Harnessing copovidone properties by hot melt extrusion with colloidal silicon dioxide for development of a novel co-processed pharmaceutical excipient

Abstract

The vinylpyrrolidone–vinyl acetate copolymer (copovidone) is commonly used in oral solid dosage systems for its solubilising and binding properties, but suffers from native hygroscopicity and the high mechanical fibre strength of its extruded strands, resulting in processing issues, compromised manufacturability, and formulation issues during long-term storage. Herein, we report a co-processed excipient, copovidone (CPS) (Plasdone™ S-630) with colloidal silicon dioxide (Aerosil® 200 Pharma) (AP), processed using a twin-screw HME setup. AP was used to counteract moisture sensitivity and minimise extrude hardness by creating brittleness without changing the chemical composition.

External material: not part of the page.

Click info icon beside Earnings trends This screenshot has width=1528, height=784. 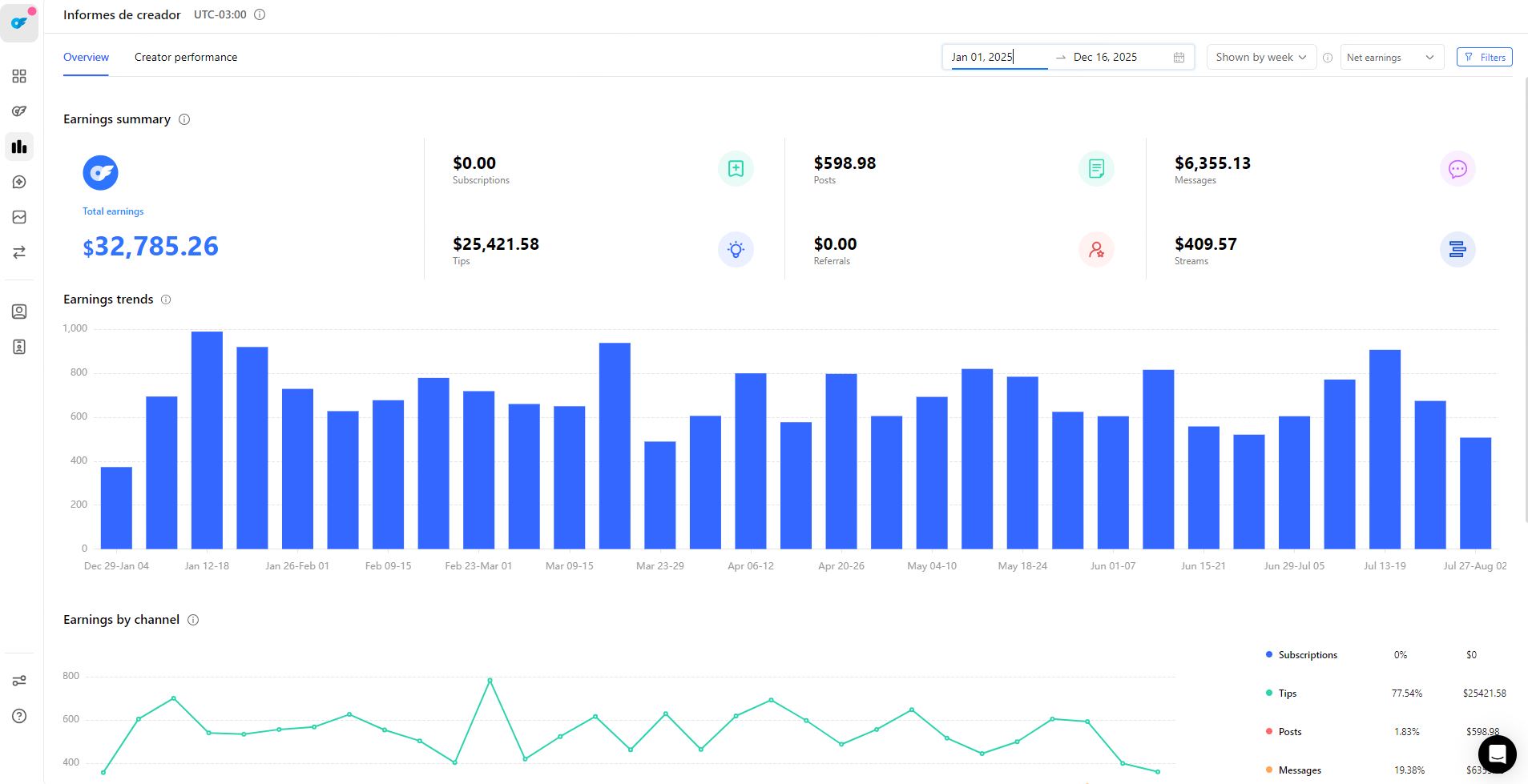pyautogui.click(x=166, y=300)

The optimised extrudes were extensively characterised by texture analysis, differential scanning calorimetry (DSC), thermogravimetric analysis (TGA), hot stage microscopy (HSM), contact angle and wettability studies, Fourier-transform infrared spectroscopy (FTIR), X-ray diffraction (XRD), scanning electron microscopy (SEM), and X-ray micro-computed tomography. Ritonavir (RTV), a poorly water-soluble (BCS class II) antiretroviral agent, was used as a model drug to assess the functional performance of the fabricated excipients in direct-compression tablet formulations. Tablets with a co-processed excipient exhibited a 1.70-fold increase in % drug release at 2 h (97% in 120 minutes). This work presents a facile method for designing a suitable co-processed excipient capable of modulating the release of poorly aqueous-soluble drugs.